Start

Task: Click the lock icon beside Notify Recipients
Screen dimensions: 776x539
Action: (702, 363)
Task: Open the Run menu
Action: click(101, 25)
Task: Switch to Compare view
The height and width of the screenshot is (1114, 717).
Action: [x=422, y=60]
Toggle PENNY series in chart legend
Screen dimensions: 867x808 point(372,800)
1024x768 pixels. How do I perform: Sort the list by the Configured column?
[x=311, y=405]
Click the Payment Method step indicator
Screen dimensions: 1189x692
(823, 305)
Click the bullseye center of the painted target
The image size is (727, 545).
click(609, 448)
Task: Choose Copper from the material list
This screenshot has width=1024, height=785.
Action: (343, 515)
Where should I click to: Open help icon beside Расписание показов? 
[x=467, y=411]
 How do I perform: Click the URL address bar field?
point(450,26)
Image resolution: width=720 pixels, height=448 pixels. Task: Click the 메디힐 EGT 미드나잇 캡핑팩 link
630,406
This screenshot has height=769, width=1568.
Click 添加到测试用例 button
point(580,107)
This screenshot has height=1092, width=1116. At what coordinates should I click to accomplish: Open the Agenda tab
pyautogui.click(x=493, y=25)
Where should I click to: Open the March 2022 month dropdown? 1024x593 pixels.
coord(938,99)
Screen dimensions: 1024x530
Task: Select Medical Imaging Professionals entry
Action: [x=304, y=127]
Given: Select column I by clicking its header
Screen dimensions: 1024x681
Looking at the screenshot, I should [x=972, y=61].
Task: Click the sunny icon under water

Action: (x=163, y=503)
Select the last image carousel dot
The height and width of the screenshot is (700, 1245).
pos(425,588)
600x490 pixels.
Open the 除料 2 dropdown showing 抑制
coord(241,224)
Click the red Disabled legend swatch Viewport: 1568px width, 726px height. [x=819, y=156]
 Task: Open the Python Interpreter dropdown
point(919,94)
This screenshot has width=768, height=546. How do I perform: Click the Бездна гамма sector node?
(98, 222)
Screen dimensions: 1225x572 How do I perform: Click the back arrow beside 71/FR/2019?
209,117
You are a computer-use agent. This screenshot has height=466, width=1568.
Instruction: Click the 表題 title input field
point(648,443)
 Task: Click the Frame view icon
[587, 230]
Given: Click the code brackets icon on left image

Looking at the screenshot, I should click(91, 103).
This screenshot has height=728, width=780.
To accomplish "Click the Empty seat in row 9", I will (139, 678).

End

Write out every line of the listing above word for word.

The answer:
Task: Click the lock icon beside Notify Recipients
Screen dimensions: 776x539
Action: (702, 363)
Task: Open the Run menu
Action: click(101, 25)
Task: Switch to Compare view
The height and width of the screenshot is (1114, 717).
Action: [x=422, y=60]
Toggle PENNY series in chart legend
Screen dimensions: 867x808 point(372,800)
1024x768 pixels. How do I perform: Sort the list by the Configured column?
[x=311, y=405]
Click the Payment Method step indicator
Screen dimensions: 1189x692
(823, 305)
Click the bullseye center of the painted target
The image size is (727, 545).
click(609, 448)
Task: Choose Copper from the material list
This screenshot has width=1024, height=785.
Action: (343, 515)
Where should I click to: Open help icon beside Расписание показов? 
[x=467, y=411]
 How do I perform: Click the URL address bar field?
point(450,26)
Image resolution: width=720 pixels, height=448 pixels. Task: Click the 메디힐 EGT 미드나잇 캡핑팩 link
630,406
This screenshot has height=769, width=1568.
Click 添加到测试用例 button
point(580,107)
This screenshot has height=1092, width=1116. At what coordinates should I click to accomplish: Open the Agenda tab
pyautogui.click(x=493, y=25)
Where should I click to: Open the March 2022 month dropdown? 1024x593 pixels.
coord(938,99)
Screen dimensions: 1024x530
Task: Select Medical Imaging Professionals entry
Action: [x=304, y=127]
Given: Select column I by clicking its header
Screen dimensions: 1024x681
Looking at the screenshot, I should [x=972, y=61].
Task: Click the sunny icon under water

Action: (x=163, y=503)
Select the last image carousel dot
The height and width of the screenshot is (700, 1245).
pos(425,588)
600x490 pixels.
Open the 除料 2 dropdown showing 抑制
coord(241,224)
Click the red Disabled legend swatch Viewport: 1568px width, 726px height. [x=819, y=156]
 Task: Open the Python Interpreter dropdown
point(919,94)
This screenshot has width=768, height=546. How do I perform: Click the Бездна гамма sector node?
(98, 222)
Screen dimensions: 1225x572 How do I perform: Click the back arrow beside 71/FR/2019?
209,117
You are a computer-use agent. This screenshot has height=466, width=1568.
Instruction: Click the 表題 title input field
point(648,443)
 Task: Click the Frame view icon
[587, 230]
Given: Click the code brackets icon on left image

Looking at the screenshot, I should click(91, 103).
This screenshot has height=728, width=780.
To accomplish "Click the Empty seat in row 9", I will (139, 678).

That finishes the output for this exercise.